Collected data entries:

>> start

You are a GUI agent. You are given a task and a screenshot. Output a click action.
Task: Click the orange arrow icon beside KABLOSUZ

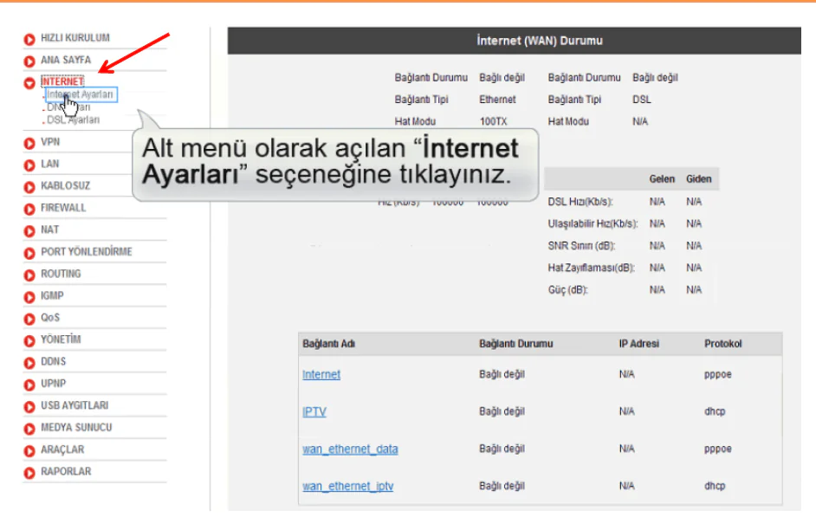pos(29,185)
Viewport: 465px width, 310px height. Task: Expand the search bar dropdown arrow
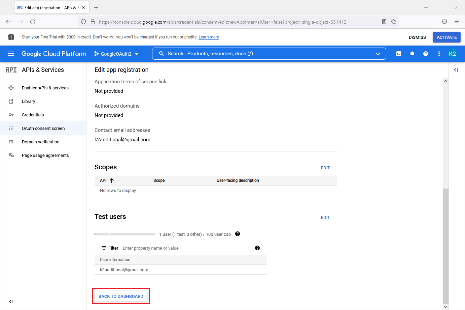pyautogui.click(x=378, y=54)
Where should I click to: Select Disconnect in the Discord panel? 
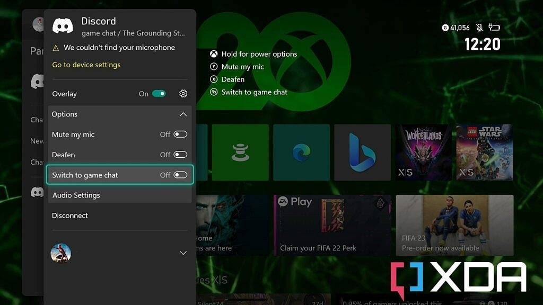click(69, 216)
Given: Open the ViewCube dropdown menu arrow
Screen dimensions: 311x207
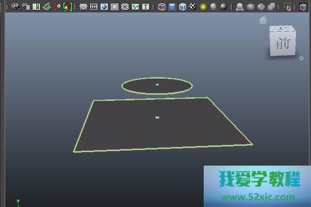Looking at the screenshot, I should pos(302,58).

>> end

Work to be completed:
Render every line of the listing above as a numbered list, skipping blank lines and leaving out the pictures.

Written answer:
1. You are a GUI agent. You are given a task and a screenshot. Output a click action.
2. Task: Click the orange arrow icon beside KABLOSUZ
3. pos(29,185)
4. Viewport: 465px width, 310px height. Task: Expand the search bar dropdown arrow
5. pyautogui.click(x=378, y=54)
6. Where should I click to: Select Disconnect in the Discord panel? 
7. click(69, 216)
8. Given: Open the ViewCube dropdown menu arrow
9. Screen dimensions: 311x207
10. Looking at the screenshot, I should pos(302,58).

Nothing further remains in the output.